EXTRACT >>
--------
In a recent conversation with the Division on Church and Ministry, someone asked me if I ever feel like my passions of social work and ministry conflict with one another. It is a very real question in the work I am doing in my job, addressing homelessness with the help of hundreds of volunteers from local churches. But the question really made me think back to 2009.
In 2009, I graduated from college, unsure what I wanted to do except that it had to have an impact on social justice. So, I spent a year in a faith-based volunteer corps in Washington DC. I was placed as a case manager at an awesome organization called Bread for the City. I remember pretty early on, conversations about how religious beliefs shouldn’t be brought up in our brief interactions with clients. As a good progressive Christian, I understood that- proselytizing wasn’t something I was interested in. However, I think I understood this too simplistically, and decided that this meant that religion and social work didn’t mix.
One of the case management clients I was assigned I’ll call Tracy (not her real name). Tracy would call me almost every day, largely because I was her representative payee, so was in charge of her money and paying her bills. She always started and ended our phone conversations by calling me “Hannah Montana,” a nickname I didn’t love, but tolerated. Our relationship was never easy, but that was understandable- it is hard to have someone else controlling your money!
Tracy lives with bipolor disorder, and medication didn’t work well for her. She reported feeling lonely and stressed a lot of the time.
I remember very clearly the day that I asked Tracy what things she did or could do to feel more relaxed. She talked about the importance of prayer, and talking to God. And then she told me, “God is really important to me, but I can’t go to church. Every church I’ve gone to has asked me not to come back because I’m bipolar”
I was totally blown away- angry and sad, and I also just felt paralyzed. This was something she was naming as important, but I didn’t know how to talk about this with her. With guidance from my supervisor, Tracy and I had conversations in the future about how she could still pray even without going to church, and brainstormed other ways that she could tap into this passion of hers.
My supervisor helped me to begin to understand that it isn’t true that social work and religion don’t mix (though many of my classmates in social work school, unfortunately, might have agreed with that earlier false understanding of mine). But still, Tracy’s words haunted me. If someone finds comfort and community in church and religion, why would churches shun her? What other ways do religious communities have of pushing away or marginalizing people with mental illness? What about those of us who go to church and don’t have symptoms that are as obvious, perhaps, but hear the words of our community or leaders condemning people with mental illness?
My heart still breaks when I remember that conversation with Tracy, but I am also grateful to her. She taught me so much about so many things, and she also helped to light a fire within me, a fire that has led me to pursue ordination around mental health ministry. There is work to be done! Thank you, Tracy.
--------
DATASET EXCERPTS >>
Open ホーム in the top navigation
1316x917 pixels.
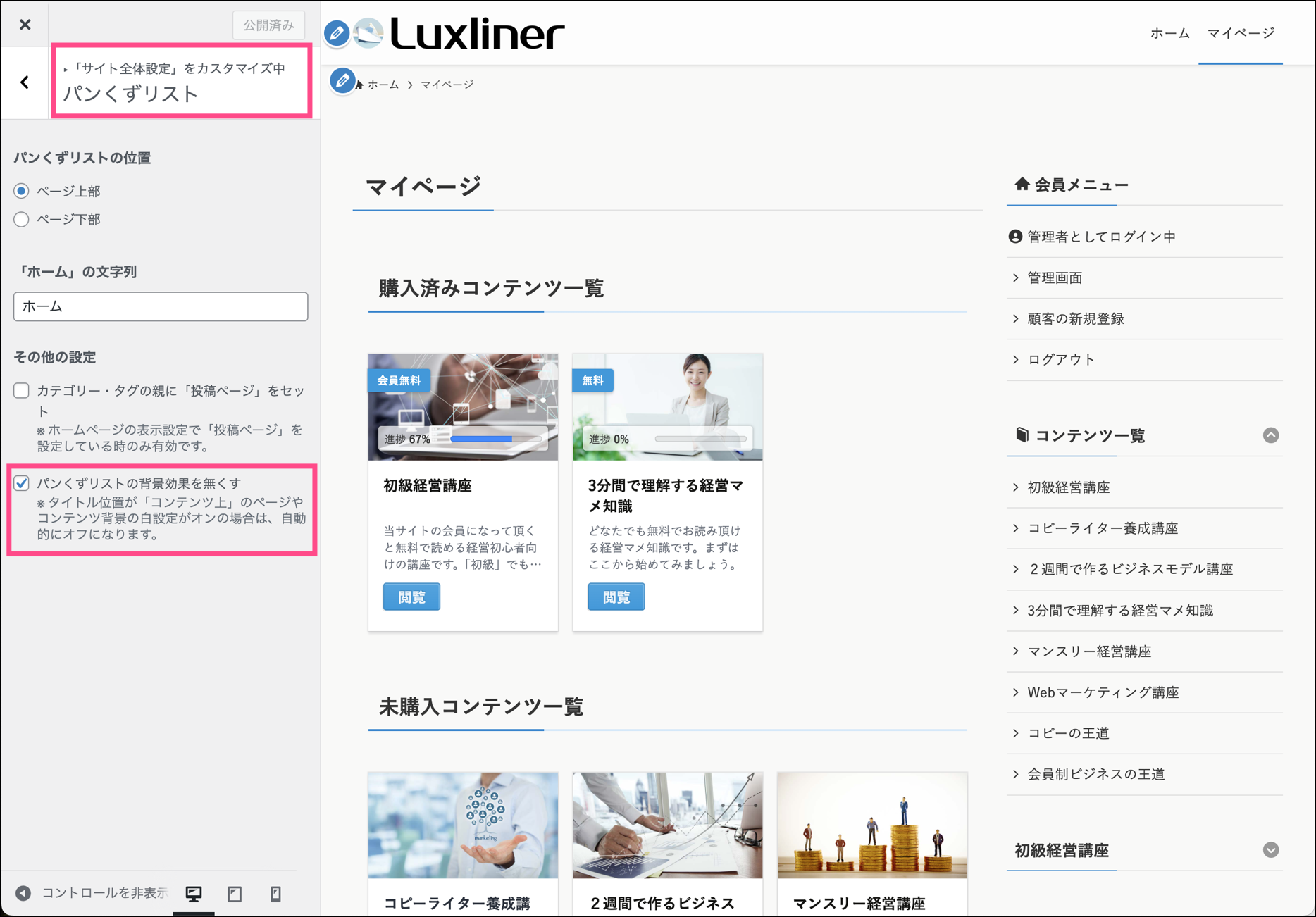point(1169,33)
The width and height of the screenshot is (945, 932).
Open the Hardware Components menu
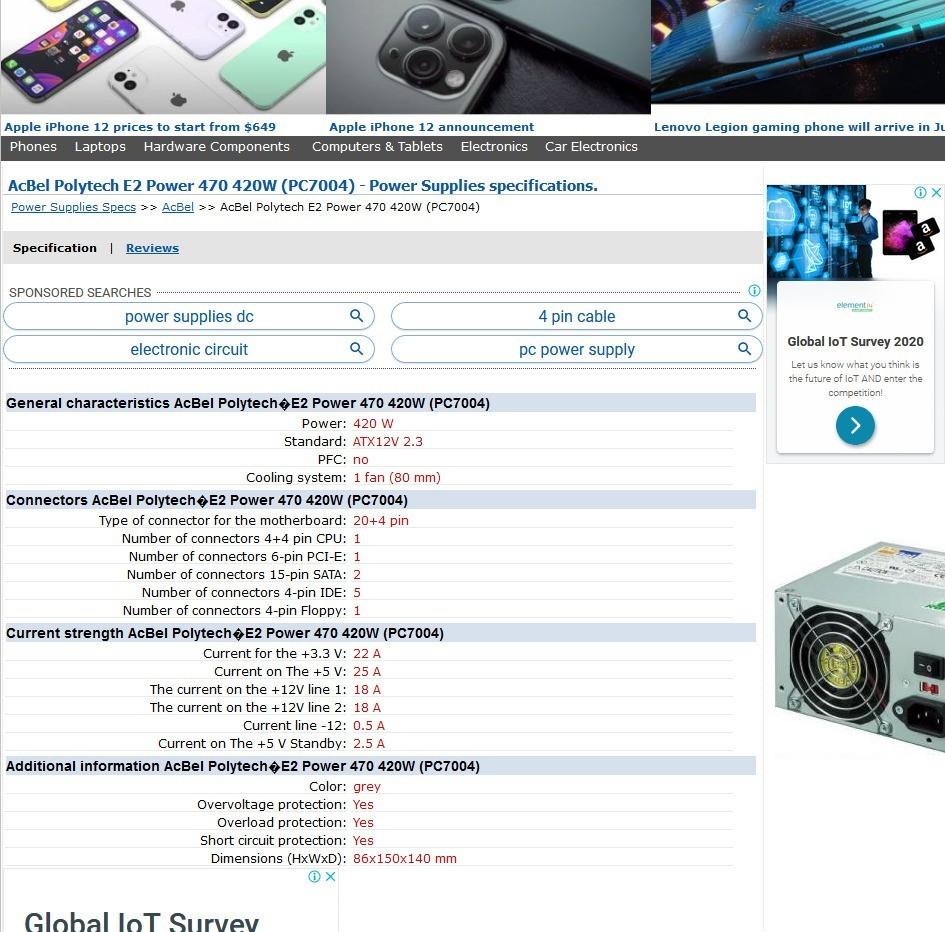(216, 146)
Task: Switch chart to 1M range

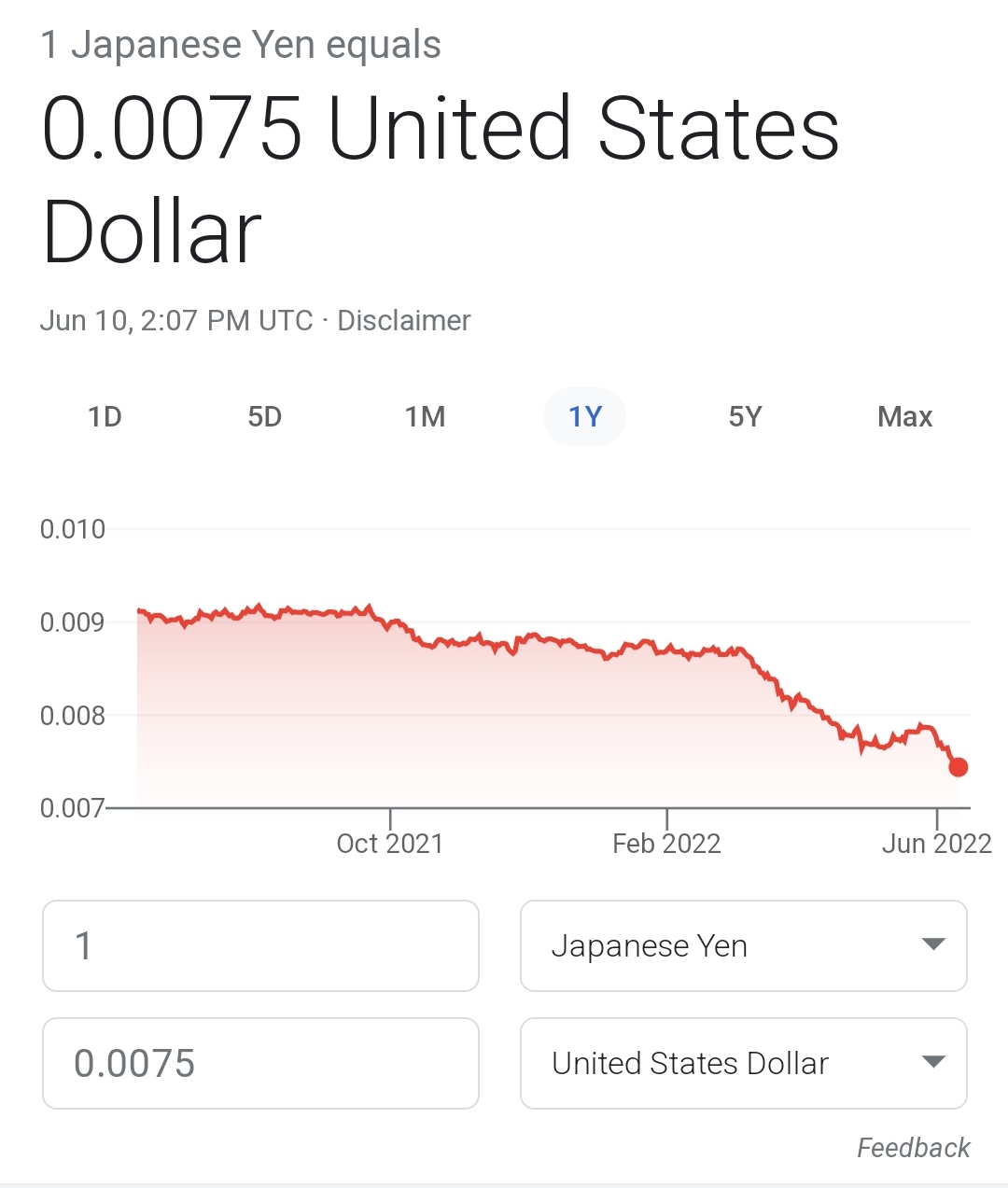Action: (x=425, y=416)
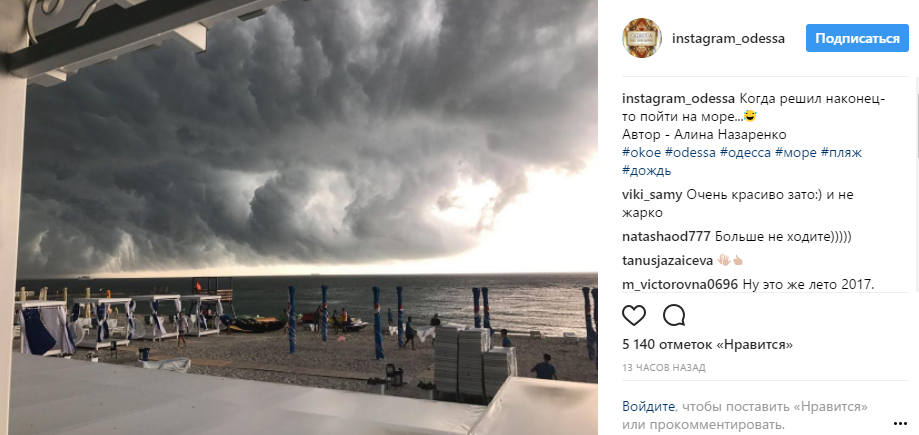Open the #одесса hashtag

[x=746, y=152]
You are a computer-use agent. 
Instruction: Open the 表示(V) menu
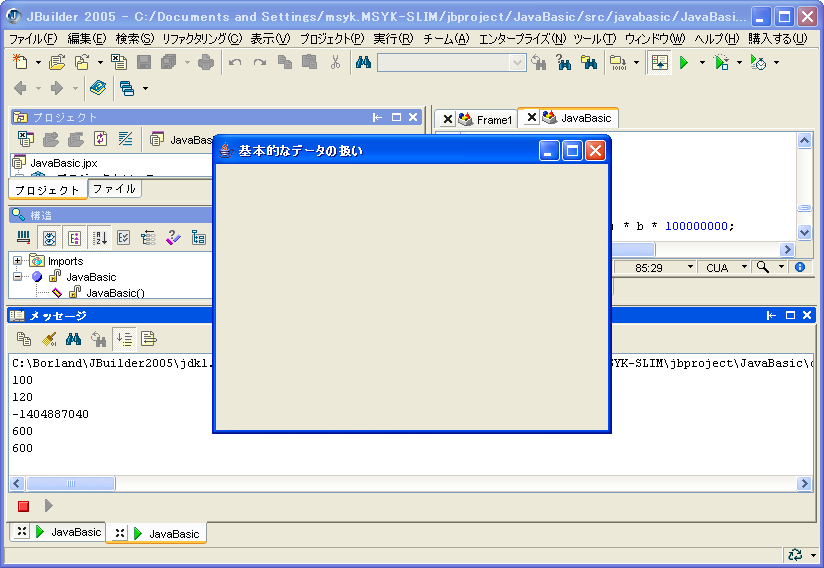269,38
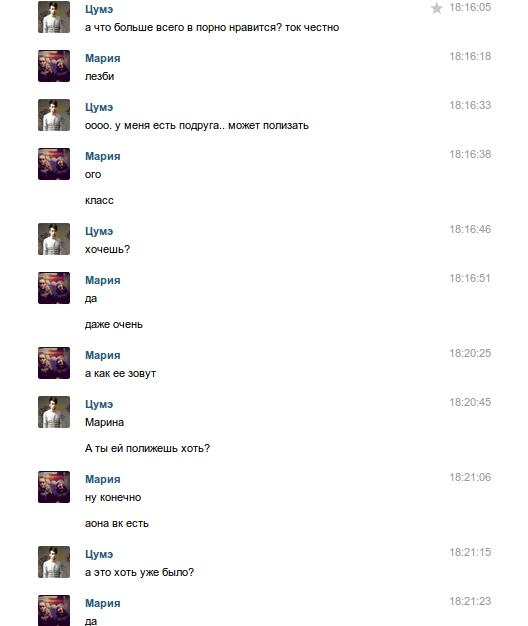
--------
YOUR GOAL >>
Decide whether each statement agrees with the essay on social work and ministry, answering yes or no and quoting the words of the essay that settle it: (a) The writer spent a year in a faith-based volunteer corps in Washington DC. (b) The writer enjoyed being called "Hannah Montana." (c) The writer's supervisor held that social work and religion don't mix. The material was taken from a separate source and is unrelated to the essay.

RESULT BELOW >>
(a) Yes: "I spent a year in a faith-based volunteer corps in Washington DC."
(b) No: "a nickname I didn’t love, but tolerated."
(c) No: "My supervisor helped me to begin to understand that it isn’t true that social work and religion don’t mix."